• WHAT IS NEEDED
Taking the entries below, transcribe only the lines starting with the one with "Viewport: 980px width, 466px height." and going on through the one with "Given: Expand the Resources row chevron", exactly as written, without the pictures.

• PROVIDED DATA
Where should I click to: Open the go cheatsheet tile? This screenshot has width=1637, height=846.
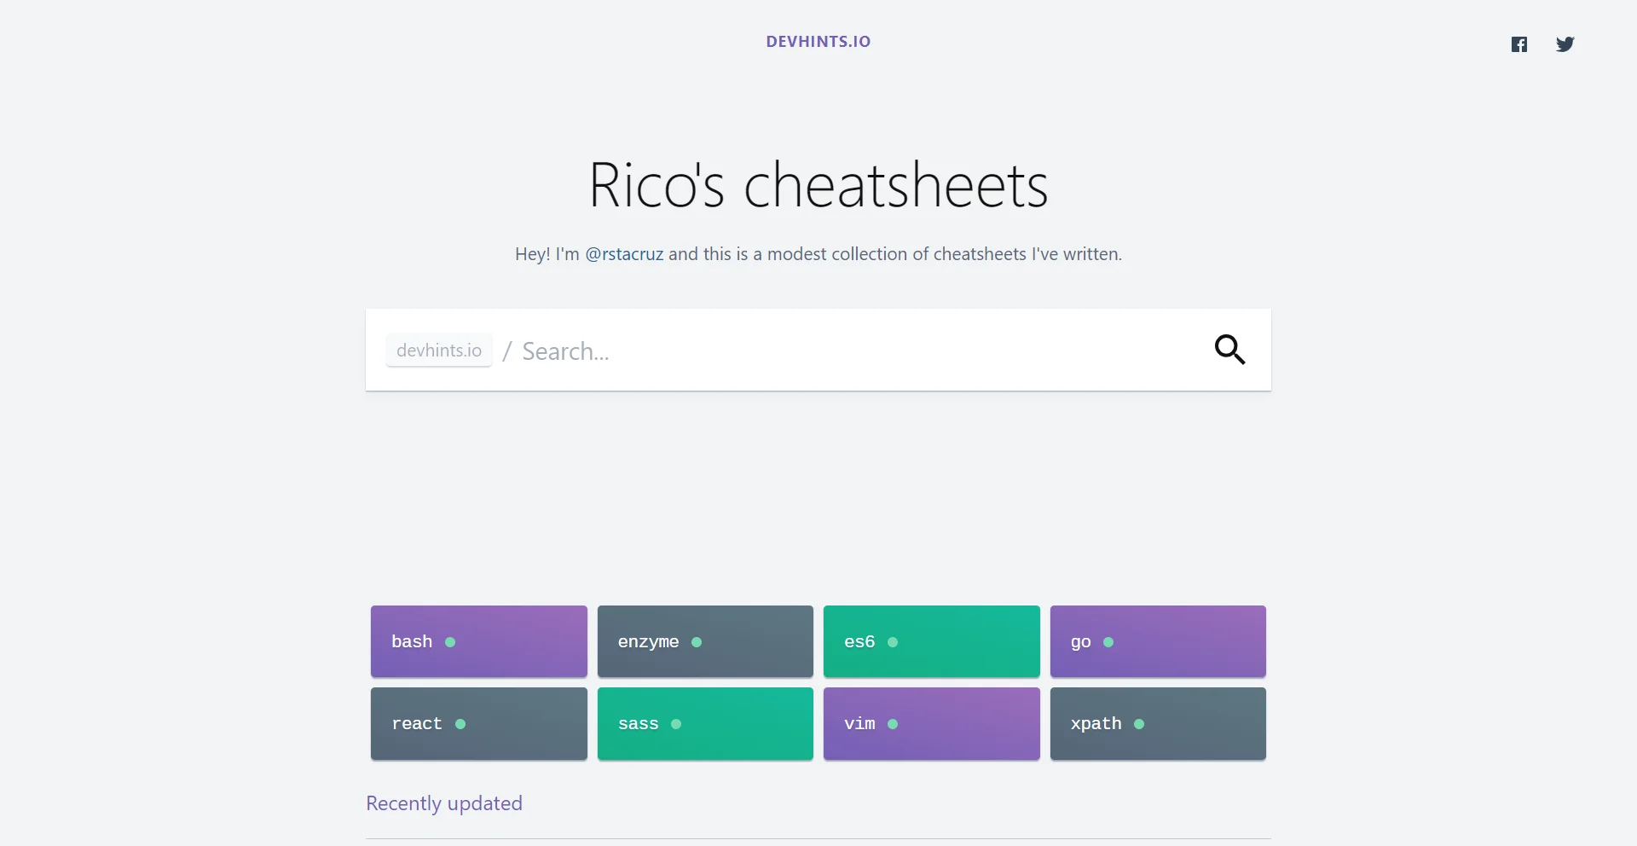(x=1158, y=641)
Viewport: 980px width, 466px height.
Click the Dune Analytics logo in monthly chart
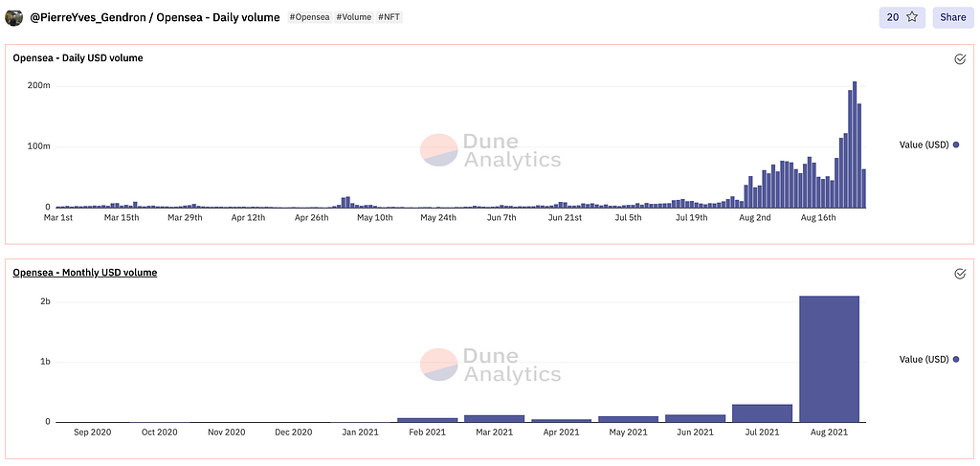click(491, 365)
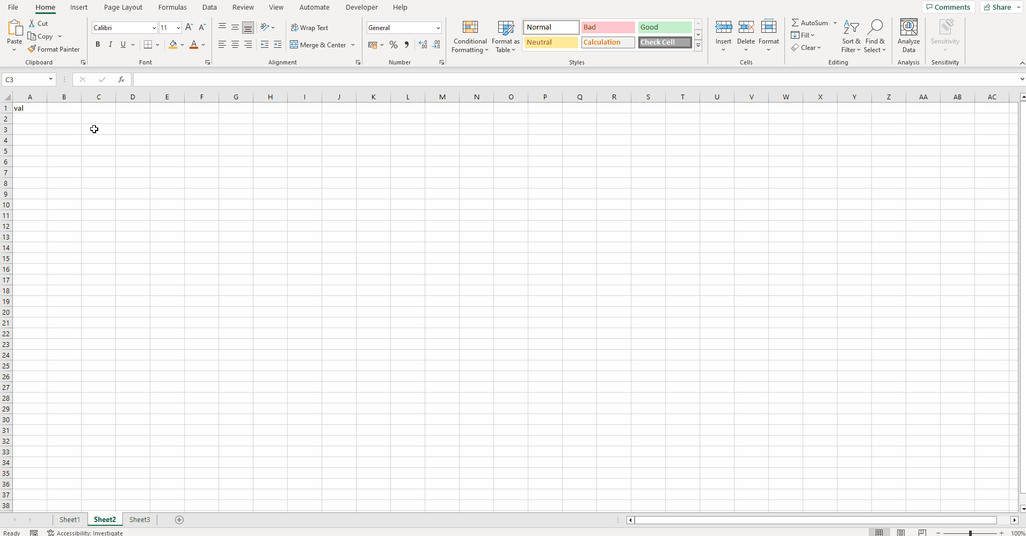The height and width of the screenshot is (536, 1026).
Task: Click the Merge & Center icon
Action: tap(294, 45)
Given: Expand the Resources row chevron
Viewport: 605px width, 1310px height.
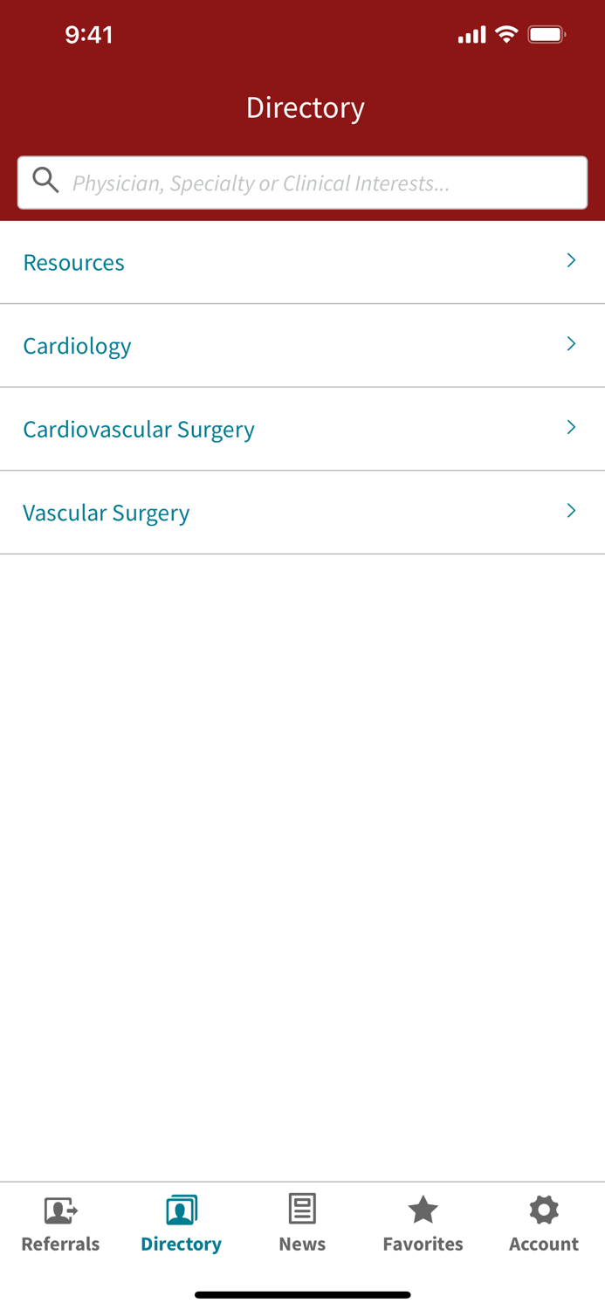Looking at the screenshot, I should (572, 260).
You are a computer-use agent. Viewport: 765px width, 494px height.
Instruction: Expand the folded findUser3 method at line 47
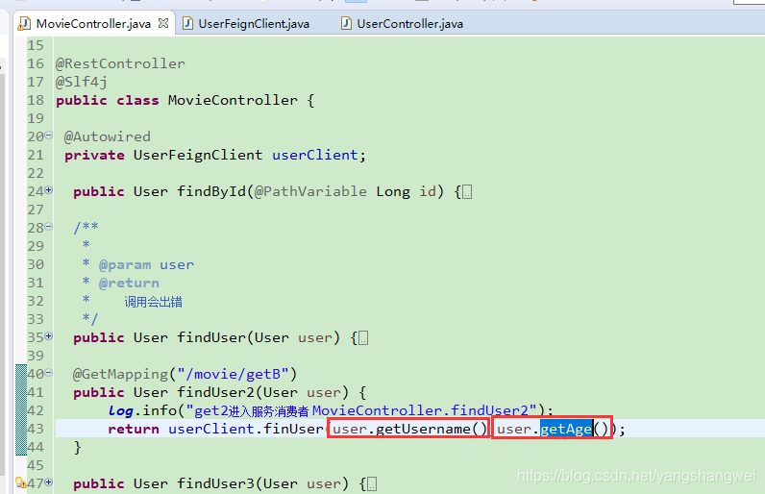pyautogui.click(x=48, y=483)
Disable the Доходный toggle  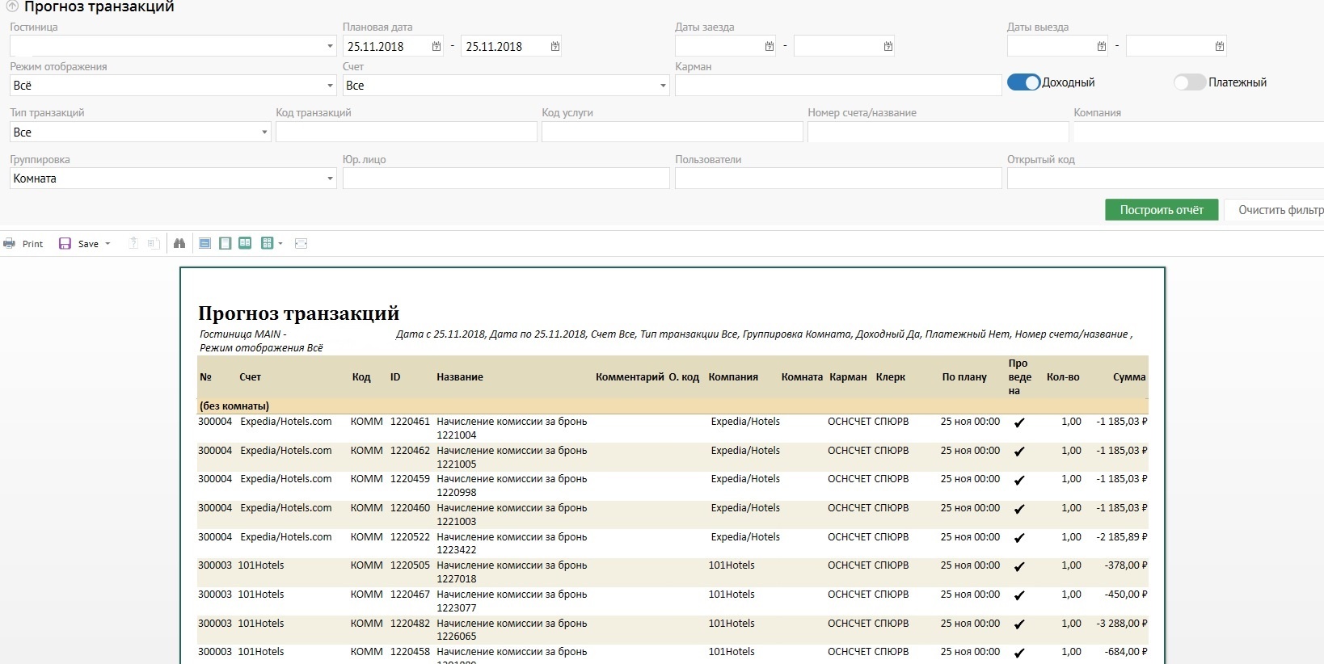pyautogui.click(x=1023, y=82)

---

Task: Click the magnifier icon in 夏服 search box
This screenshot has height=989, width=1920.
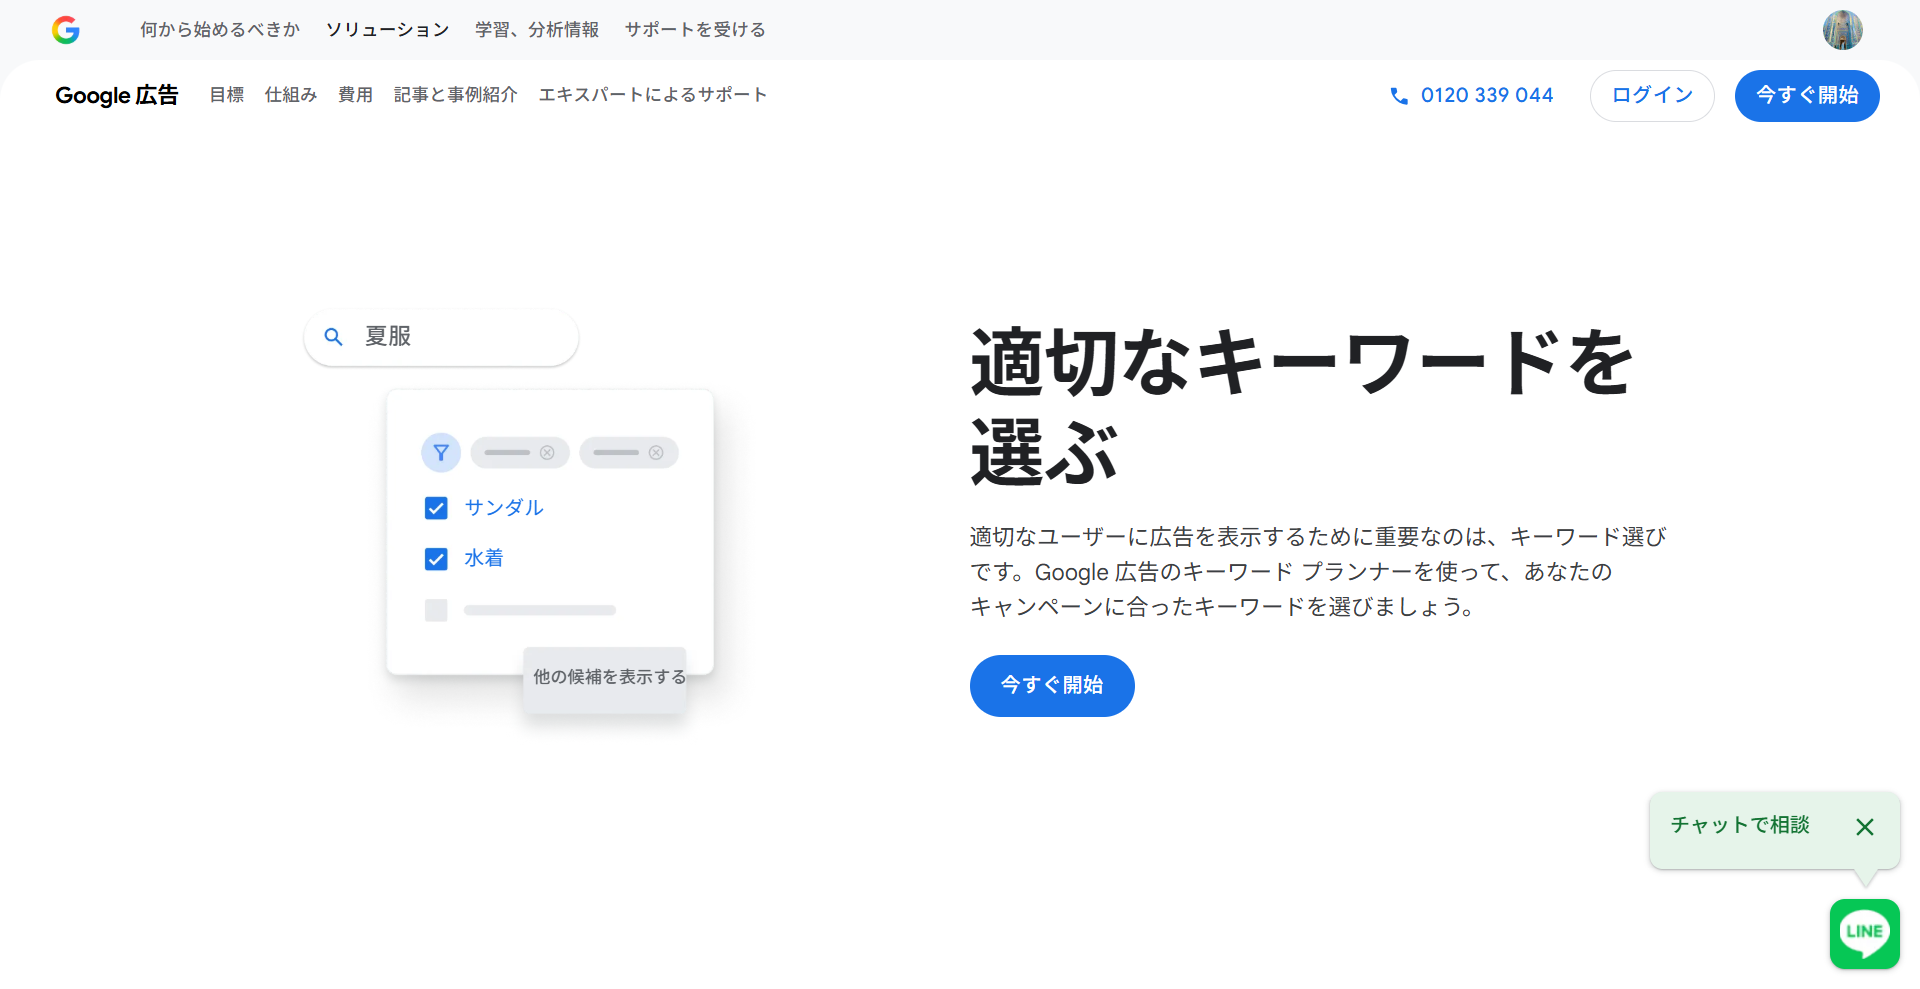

• RESULT OF THIS EXERCISE
Viewport: 980px width, 466px height.
Click the Dune Analytics logo in monthly chart
click(491, 365)
The height and width of the screenshot is (536, 1026).
Task: Click the Merge & Center icon
Action: tap(294, 45)
Given: Expand the Resources row chevron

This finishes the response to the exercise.